**WHAT TO DO:**
Each line of the records below that holds "page" should be returned.

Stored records
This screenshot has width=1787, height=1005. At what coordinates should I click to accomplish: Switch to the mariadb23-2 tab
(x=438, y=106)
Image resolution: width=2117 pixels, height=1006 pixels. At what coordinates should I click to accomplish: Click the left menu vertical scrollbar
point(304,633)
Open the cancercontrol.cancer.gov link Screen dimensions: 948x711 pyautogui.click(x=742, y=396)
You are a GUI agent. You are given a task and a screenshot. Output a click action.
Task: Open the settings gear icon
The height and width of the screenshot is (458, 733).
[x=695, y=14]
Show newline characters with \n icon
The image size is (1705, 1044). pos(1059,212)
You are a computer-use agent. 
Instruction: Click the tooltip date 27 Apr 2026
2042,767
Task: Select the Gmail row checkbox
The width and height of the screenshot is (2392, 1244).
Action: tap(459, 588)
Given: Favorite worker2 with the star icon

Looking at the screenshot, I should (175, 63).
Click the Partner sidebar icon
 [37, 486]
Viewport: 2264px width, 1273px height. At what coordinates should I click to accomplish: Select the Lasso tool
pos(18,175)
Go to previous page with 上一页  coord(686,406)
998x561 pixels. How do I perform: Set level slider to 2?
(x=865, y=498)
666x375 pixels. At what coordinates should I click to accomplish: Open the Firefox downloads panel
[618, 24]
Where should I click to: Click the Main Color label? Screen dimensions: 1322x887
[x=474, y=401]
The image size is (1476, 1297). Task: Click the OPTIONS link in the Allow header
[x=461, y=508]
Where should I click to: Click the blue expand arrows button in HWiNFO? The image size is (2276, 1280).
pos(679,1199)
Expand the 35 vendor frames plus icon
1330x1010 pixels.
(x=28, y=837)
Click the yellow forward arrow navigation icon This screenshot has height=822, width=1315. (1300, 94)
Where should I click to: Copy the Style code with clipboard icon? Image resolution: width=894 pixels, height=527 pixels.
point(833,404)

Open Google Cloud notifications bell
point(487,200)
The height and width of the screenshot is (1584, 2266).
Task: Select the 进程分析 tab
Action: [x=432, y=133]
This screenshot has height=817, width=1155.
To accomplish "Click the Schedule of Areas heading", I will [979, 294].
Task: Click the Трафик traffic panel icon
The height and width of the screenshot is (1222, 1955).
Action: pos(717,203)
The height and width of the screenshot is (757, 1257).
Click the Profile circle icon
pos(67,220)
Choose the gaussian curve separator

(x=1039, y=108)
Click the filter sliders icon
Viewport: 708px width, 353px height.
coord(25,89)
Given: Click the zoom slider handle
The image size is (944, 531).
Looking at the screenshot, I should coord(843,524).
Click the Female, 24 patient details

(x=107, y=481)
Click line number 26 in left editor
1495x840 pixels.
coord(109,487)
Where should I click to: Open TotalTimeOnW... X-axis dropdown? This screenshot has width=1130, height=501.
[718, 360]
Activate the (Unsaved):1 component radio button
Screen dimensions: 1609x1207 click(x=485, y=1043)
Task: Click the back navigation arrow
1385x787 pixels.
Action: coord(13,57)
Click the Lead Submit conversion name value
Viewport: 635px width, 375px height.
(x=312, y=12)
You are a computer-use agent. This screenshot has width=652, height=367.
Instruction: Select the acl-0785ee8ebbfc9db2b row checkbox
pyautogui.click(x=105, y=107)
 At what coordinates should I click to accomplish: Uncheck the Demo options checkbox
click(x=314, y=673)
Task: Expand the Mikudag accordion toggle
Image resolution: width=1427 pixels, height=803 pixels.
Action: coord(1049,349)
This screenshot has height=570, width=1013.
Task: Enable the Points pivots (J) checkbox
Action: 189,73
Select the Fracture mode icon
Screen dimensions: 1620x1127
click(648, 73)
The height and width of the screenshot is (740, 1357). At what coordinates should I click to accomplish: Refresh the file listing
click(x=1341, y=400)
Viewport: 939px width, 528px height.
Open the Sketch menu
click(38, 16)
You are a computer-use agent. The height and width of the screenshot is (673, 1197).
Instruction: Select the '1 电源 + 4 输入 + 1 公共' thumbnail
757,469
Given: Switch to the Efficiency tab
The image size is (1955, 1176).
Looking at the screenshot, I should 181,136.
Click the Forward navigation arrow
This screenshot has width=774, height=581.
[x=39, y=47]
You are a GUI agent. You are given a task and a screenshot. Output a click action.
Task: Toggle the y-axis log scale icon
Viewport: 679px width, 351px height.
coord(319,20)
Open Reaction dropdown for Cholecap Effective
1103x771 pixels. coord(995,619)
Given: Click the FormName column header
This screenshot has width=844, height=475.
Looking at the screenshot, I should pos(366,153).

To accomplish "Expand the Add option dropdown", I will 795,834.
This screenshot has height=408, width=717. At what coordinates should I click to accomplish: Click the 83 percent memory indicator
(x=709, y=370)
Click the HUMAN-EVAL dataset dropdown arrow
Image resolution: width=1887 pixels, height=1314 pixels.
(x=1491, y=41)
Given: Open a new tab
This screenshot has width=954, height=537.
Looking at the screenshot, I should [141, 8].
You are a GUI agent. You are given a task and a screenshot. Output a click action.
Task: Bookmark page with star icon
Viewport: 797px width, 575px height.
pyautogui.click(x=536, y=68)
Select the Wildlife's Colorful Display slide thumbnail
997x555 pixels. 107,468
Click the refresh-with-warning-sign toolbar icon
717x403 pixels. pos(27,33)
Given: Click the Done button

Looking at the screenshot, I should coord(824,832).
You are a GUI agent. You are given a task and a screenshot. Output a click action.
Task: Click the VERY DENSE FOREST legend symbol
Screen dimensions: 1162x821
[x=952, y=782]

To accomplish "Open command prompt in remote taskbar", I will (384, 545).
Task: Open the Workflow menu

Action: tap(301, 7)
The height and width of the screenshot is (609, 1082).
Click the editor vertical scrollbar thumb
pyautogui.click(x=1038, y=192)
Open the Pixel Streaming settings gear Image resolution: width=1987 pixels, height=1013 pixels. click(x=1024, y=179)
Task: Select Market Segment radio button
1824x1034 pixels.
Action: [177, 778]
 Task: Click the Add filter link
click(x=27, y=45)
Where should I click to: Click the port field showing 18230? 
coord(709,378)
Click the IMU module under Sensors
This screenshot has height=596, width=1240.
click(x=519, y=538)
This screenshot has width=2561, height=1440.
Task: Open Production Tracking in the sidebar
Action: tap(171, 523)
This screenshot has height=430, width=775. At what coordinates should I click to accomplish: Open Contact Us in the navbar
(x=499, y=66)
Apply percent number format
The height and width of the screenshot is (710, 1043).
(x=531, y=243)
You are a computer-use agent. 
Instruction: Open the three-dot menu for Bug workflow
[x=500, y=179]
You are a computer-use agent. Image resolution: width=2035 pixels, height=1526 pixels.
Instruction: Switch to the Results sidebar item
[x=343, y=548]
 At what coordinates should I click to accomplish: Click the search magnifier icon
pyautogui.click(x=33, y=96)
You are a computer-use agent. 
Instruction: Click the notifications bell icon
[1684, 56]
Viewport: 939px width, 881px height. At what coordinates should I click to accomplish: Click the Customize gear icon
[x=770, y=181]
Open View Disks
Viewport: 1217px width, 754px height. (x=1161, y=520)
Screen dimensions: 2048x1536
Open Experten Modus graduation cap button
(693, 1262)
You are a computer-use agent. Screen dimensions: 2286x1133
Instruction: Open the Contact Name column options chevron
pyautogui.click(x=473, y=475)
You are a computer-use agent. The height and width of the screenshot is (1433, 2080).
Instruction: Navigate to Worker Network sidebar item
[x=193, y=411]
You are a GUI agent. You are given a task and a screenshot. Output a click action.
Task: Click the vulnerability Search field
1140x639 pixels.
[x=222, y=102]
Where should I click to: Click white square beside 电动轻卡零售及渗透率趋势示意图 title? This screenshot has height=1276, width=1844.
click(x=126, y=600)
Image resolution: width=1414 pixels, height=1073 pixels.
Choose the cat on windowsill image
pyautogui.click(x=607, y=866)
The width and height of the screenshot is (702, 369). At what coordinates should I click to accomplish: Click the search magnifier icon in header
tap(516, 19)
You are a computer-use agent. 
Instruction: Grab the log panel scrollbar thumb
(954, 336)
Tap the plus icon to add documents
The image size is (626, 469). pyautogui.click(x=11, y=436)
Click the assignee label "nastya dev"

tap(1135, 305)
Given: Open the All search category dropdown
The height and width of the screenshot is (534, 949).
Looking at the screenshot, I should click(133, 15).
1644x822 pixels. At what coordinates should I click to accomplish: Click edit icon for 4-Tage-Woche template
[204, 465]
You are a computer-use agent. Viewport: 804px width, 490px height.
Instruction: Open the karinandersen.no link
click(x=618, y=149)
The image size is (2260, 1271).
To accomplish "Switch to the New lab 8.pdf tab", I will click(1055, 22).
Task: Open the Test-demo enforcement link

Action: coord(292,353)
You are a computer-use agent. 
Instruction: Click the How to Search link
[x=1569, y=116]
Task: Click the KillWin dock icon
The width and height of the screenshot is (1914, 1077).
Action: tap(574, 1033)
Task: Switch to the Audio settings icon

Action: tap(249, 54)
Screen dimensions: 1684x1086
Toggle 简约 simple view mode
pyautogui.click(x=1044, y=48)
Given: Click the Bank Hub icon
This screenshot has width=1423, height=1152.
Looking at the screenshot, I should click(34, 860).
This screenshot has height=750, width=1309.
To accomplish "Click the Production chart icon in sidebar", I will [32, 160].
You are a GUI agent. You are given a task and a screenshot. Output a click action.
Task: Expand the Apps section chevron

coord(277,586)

**RESULT:**
Go to previous page with 上一页  coord(686,406)
Task: Bookmark page with star icon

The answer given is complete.